_Recorded information_
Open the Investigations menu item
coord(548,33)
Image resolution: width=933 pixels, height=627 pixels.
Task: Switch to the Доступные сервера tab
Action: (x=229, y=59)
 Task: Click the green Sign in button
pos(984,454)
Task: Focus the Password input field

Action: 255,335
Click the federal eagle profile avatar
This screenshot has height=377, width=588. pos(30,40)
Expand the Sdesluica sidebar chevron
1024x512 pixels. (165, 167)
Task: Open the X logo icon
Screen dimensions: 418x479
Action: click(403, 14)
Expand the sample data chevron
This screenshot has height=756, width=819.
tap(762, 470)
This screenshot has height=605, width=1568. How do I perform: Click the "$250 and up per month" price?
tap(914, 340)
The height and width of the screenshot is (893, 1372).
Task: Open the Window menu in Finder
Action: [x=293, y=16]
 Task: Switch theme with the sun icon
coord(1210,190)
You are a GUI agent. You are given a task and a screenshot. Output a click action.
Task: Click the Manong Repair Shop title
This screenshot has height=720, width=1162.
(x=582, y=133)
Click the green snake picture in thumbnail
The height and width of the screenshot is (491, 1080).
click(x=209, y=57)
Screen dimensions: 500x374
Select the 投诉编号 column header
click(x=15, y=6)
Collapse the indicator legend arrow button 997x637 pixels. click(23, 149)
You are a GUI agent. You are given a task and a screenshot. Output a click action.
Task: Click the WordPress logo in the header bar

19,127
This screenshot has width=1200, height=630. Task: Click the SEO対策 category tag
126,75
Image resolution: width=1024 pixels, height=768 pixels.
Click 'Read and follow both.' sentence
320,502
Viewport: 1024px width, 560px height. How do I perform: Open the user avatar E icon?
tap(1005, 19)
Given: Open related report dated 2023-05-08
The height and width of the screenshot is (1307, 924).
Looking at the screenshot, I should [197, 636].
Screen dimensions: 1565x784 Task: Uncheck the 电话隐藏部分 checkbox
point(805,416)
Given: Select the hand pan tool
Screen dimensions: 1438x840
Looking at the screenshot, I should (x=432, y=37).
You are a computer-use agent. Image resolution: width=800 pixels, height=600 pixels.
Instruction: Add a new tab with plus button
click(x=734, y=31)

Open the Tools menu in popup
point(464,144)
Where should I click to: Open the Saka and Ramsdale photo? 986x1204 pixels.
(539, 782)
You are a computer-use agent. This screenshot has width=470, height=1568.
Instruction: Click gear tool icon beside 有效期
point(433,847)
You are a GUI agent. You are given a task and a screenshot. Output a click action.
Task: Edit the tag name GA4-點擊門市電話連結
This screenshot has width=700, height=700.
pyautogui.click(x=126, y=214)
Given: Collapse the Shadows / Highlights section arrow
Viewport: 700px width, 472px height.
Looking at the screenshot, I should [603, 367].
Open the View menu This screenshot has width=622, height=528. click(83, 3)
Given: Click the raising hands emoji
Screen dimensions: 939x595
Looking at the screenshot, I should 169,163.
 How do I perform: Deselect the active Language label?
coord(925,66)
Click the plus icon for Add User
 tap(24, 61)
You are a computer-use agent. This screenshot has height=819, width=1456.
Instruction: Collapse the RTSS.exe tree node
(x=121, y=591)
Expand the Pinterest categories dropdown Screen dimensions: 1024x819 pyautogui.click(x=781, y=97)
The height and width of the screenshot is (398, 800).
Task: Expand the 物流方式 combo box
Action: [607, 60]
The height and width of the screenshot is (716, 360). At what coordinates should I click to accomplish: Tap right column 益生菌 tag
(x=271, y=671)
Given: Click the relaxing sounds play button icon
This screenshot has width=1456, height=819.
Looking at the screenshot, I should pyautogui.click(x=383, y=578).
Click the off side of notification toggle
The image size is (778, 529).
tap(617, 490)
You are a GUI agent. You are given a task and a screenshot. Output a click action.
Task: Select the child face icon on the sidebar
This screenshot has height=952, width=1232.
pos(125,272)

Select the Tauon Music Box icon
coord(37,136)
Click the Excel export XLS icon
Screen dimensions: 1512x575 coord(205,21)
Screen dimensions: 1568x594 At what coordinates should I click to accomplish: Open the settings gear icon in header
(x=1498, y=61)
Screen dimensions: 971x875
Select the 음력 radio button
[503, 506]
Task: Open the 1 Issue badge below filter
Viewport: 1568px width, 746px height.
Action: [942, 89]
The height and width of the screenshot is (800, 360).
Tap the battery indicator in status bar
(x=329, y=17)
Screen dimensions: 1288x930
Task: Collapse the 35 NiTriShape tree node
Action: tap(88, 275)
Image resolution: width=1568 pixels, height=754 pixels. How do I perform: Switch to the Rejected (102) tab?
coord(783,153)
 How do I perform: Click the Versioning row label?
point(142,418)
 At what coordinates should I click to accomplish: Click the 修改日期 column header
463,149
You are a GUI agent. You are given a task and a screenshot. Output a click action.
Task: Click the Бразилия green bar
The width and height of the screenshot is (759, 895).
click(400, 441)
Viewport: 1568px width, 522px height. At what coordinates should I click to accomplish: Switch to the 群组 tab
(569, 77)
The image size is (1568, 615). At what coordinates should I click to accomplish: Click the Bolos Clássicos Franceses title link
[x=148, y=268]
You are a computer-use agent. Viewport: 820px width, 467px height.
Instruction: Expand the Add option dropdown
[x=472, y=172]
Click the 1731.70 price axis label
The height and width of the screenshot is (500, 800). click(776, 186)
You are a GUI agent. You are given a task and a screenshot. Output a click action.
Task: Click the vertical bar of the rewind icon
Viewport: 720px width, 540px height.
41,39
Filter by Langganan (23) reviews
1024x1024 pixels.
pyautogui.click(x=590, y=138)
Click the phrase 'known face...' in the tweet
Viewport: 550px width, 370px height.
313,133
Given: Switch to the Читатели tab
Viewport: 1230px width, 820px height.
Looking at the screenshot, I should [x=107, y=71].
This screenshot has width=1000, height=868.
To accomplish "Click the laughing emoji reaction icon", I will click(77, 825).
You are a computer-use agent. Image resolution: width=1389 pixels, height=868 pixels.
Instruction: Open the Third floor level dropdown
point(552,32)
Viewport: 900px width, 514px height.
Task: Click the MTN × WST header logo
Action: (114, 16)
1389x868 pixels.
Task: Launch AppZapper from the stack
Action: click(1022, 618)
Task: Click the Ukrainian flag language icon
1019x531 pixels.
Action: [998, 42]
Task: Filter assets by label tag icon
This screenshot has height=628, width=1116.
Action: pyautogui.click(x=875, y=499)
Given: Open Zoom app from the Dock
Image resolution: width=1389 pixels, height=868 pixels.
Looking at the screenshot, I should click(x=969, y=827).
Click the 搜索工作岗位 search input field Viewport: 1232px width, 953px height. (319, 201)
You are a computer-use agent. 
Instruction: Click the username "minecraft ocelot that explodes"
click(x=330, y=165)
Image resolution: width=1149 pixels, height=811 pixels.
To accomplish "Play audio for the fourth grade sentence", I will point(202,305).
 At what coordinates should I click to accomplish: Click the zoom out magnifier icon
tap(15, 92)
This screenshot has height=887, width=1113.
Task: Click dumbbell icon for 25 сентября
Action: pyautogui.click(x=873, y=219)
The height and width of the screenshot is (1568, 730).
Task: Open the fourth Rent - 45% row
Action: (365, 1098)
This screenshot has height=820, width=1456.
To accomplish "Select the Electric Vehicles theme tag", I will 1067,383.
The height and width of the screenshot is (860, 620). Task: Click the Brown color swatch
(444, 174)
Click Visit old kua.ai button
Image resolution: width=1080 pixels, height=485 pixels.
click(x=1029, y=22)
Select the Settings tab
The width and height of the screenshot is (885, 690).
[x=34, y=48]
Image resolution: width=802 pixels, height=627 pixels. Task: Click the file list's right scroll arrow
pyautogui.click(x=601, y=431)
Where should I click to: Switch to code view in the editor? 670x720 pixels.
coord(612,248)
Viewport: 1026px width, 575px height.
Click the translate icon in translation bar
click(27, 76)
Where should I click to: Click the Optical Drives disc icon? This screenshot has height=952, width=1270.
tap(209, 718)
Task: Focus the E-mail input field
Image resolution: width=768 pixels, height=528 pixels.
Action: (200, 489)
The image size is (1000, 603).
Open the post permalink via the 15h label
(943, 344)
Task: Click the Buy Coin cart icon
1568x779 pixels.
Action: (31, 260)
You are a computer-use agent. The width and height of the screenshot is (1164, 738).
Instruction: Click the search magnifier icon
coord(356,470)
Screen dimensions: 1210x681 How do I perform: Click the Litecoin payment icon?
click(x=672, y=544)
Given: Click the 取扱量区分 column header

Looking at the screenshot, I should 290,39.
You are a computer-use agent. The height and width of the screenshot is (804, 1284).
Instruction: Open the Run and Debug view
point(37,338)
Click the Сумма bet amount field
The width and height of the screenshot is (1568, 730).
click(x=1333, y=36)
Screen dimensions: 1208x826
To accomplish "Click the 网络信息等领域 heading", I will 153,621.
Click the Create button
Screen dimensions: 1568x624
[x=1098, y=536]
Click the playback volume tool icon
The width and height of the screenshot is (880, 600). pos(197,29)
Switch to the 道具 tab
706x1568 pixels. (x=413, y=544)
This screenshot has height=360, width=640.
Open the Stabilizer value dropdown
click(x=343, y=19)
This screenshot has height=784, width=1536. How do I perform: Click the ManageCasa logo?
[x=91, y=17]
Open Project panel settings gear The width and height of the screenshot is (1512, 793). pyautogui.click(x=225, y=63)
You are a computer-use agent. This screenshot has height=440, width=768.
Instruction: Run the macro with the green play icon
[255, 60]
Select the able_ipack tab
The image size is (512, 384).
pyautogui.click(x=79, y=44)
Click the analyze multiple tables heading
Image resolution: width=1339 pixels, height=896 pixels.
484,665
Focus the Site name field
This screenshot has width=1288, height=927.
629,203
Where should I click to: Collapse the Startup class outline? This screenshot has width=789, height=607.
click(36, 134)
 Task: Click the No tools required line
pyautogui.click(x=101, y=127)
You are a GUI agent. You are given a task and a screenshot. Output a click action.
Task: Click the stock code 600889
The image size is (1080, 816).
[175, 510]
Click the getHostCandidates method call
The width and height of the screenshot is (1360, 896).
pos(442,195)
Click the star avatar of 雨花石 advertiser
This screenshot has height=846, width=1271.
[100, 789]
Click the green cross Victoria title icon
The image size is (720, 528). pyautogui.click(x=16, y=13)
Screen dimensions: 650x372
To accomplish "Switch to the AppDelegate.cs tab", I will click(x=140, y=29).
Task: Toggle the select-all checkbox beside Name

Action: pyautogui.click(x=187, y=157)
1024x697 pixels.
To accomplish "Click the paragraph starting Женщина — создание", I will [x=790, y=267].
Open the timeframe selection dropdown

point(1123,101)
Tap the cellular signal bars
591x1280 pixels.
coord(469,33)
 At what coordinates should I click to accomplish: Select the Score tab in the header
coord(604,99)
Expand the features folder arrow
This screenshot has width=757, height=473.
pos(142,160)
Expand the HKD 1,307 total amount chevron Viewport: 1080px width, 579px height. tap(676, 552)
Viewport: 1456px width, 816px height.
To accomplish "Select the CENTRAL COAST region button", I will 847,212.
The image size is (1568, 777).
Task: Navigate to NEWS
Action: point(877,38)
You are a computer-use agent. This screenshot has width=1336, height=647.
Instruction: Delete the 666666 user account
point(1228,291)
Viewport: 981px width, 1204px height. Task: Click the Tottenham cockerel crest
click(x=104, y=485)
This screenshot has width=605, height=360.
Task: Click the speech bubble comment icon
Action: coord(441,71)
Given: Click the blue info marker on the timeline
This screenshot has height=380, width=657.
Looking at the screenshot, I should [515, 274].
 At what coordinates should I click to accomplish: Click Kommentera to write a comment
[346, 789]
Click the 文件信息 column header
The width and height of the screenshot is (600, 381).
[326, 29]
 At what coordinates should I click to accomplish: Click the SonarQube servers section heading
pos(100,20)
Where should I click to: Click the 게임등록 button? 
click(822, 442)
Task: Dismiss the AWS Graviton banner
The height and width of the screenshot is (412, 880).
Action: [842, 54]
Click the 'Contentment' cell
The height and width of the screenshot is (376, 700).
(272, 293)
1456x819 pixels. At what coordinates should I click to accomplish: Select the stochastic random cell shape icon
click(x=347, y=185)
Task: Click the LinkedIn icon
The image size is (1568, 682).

_Exercise_
Search the records for the word "emoji", then list every line that has it.

_Task answer_
Given: Click the raising hands emoji
To accomplish "Click the laughing emoji reaction icon", I will click(77, 825).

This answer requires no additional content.